The first and most important advice when it comes to working out with a sore throat is to listen to your body. If you feel really sick, have a fever, or body aches, it's best to rest until you feel better. Pushing yourself too hard when your immune system is already compromised can prolong the illness.

But if you just have a mild sore throat and otherwise feel energetic, you can often continue to exercise, albeit at a slower pace. A good rule of thumb is to stick to lighter activities like walking, yoga, or swimming. Avoid high-intensity workouts like intervals or heavy lifting.

Adjust the Intensity

When you're working out with a sore throat, it's wise to dial down the intensity a notch or two. Your body is already working hard to fight off the infection, so adding additional stress through intense exercise can be counterproductive.

Instead, focus on low-intensity workouts that get your blood circulating without completely draining you. Walks in fresh air, light jogging, or a relaxing yoga session are excellent options. You can also do a lighter strength training session with lighter weights and more repetitions.

Warm Up Thoroughly

Warming up is always important, but it's even more crucial when you're working out with a sore throat.

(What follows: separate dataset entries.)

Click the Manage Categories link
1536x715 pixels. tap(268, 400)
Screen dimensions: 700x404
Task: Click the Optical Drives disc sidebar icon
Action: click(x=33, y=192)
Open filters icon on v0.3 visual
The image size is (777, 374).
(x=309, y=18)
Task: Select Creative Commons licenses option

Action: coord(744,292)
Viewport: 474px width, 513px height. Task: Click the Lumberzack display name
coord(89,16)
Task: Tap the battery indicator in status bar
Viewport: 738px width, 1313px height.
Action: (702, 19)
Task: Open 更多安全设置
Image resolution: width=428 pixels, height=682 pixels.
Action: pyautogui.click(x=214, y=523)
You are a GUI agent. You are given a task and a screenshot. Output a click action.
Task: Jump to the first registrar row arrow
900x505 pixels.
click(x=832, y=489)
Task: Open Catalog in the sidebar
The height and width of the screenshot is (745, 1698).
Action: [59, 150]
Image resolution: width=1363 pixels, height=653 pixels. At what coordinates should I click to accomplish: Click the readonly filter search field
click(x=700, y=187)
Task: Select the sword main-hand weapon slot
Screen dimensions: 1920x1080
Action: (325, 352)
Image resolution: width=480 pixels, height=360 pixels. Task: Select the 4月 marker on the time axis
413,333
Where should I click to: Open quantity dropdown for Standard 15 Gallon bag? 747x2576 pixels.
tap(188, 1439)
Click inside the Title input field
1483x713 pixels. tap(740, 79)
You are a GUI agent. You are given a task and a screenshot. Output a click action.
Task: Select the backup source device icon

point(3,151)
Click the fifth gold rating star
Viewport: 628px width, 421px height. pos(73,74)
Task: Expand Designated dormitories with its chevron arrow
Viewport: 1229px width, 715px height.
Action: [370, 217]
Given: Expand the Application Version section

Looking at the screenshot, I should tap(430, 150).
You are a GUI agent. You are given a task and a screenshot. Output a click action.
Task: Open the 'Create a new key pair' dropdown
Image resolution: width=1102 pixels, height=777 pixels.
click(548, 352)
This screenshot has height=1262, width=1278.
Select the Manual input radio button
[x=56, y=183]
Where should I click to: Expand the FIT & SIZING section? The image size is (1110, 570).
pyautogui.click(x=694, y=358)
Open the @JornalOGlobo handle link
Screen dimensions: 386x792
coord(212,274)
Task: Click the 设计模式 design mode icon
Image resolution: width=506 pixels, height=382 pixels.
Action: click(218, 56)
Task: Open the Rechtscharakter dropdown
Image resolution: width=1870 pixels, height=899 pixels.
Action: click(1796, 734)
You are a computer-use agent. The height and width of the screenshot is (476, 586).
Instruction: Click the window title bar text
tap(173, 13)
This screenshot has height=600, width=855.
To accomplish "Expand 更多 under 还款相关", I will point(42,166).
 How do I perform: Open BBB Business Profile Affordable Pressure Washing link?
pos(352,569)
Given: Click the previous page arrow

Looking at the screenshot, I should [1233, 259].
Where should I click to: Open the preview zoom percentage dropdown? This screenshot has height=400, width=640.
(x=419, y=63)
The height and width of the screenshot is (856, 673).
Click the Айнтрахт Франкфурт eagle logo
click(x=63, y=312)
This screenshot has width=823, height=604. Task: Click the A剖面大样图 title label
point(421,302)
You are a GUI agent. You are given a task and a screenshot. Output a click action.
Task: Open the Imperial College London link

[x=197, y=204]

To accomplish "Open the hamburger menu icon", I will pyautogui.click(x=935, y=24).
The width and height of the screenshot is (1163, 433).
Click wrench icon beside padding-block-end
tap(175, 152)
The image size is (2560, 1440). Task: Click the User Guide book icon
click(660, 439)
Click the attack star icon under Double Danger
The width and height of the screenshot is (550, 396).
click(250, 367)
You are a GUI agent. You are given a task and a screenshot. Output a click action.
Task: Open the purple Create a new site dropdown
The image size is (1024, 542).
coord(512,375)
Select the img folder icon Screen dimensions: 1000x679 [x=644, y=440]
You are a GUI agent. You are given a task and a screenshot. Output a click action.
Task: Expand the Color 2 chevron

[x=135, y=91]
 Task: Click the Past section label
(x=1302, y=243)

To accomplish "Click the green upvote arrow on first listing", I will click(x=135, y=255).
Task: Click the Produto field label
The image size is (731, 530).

By warming up properly, you prepare your body for the upcoming exertion and reduce the risk of injury.

Take your time to warm up your entire body, with extra focus on your neck, shoulders, and upper back. Gentle mobility exercises, light rotations, and dynamic stretches are great ways to loosen up your muscles.

Dress Appropriately

When you have a cold, it's extra important to dress appropriately for your workout. Opt for the layer-on-layer principle so you can easily remove or add garments as needed. Moisture-wicking, breathable fabrics are preferable.

If you're exercising outdoors, make sure to have a windproof jacket as the outermost layer and a buff or scarf to protect your neck. Don't forget a hat and gloves if it's cold outside. Getting chilled can further weaken your immune system.

Stay Hydrated

Staying well-hydrated is always important, but especially when you're sick. Fluids help flush out toxins and keep your mucous membranes moist. Make sure to drink plenty of water before, during, and after your workout.

If you sweat a lot, it can also be beneficial to replenish with a sports drink containing electrolytes. Warm beverages like tea with honey can soothe a sore throat.

Summary

Working out with a sore throat is about finding the balance between keeping active and giving your body the rest it needs. By listening to your body's signals, adjusting the intensity, warming up properly, dressing appropriately, and staying hydrated, you increase your chances of benefiting from exercise even when your throat is a little scratchy.

Just remember not to push yourself too hard and give yourself time to recover. With a little extra care and adaptation, you can often continue to enjoy the many benefits of exercise even when a cold throws a wrench in your plans. Take care of yourself!